Porque aí tem essa questão na arquitetura e na arte, o moderno e o

modernismo...

São concepções diferentes.

E não dá pra equivaler. Eu estou lendo agora aquele novo do Hal Foster, O

complexo arte arquitetura, é interessante. Então assim, o Niemeyer é um tipo

de artista que eles dão até um nome pra isso, eu fiquei muito triste com esse

nome porque é muito perigoso que é o de herói cultural. É uma barbaridade

esse nome, mas ele existe.

Mas claro que essa crítica tem. A figura do Niemeyer, como essa figura do

século XX... Ele é arquiteto desde a época da regulamentação da profissão de

arquiteto no Brasil, porque quem regulamentou a profissão de arquiteto foi

Getúlio Vargas. E ele trabalhou na construção do prédio do Gustavo

Capanema, que é onde é a Funarte hoje.

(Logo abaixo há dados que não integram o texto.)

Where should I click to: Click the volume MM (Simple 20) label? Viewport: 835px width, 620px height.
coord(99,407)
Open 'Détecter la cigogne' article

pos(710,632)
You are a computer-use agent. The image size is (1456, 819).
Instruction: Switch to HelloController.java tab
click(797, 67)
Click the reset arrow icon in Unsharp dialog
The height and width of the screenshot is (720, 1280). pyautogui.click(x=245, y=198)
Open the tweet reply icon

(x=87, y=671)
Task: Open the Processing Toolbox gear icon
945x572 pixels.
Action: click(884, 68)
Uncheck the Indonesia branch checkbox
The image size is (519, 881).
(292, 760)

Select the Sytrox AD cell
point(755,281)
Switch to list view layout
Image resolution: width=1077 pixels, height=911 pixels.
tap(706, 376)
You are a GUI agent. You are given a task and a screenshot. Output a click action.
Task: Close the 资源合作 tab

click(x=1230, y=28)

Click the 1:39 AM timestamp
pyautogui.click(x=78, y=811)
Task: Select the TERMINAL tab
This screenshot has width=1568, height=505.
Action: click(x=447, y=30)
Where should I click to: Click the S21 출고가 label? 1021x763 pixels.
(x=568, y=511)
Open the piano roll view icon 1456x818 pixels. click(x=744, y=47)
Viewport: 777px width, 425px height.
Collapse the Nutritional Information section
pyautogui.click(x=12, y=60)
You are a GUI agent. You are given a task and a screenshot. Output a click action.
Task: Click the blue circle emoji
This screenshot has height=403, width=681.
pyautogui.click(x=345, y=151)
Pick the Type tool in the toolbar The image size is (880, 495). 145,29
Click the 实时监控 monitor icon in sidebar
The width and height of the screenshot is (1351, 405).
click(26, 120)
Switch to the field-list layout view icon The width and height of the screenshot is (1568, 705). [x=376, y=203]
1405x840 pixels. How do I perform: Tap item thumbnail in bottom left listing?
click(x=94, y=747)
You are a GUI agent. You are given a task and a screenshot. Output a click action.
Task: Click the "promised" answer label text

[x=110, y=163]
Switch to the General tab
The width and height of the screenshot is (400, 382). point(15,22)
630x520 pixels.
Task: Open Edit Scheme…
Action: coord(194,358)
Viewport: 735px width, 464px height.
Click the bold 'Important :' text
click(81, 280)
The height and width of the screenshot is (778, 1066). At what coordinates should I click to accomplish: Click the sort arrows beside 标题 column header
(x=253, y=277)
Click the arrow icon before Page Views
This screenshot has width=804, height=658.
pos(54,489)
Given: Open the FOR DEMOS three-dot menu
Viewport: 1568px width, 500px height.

Até agora, que ele morreu outro dia,

ele viveu todo esse período. É um legado absurdo. E a arquitetura tem uma

diferença em relação às artes plásticas, visuais, enfim. Muitos dos projetos do

Niemeyer ou são museus, ou é um prédio ligado ao governo de alguma

maneira. Então ele tem essa força do estado.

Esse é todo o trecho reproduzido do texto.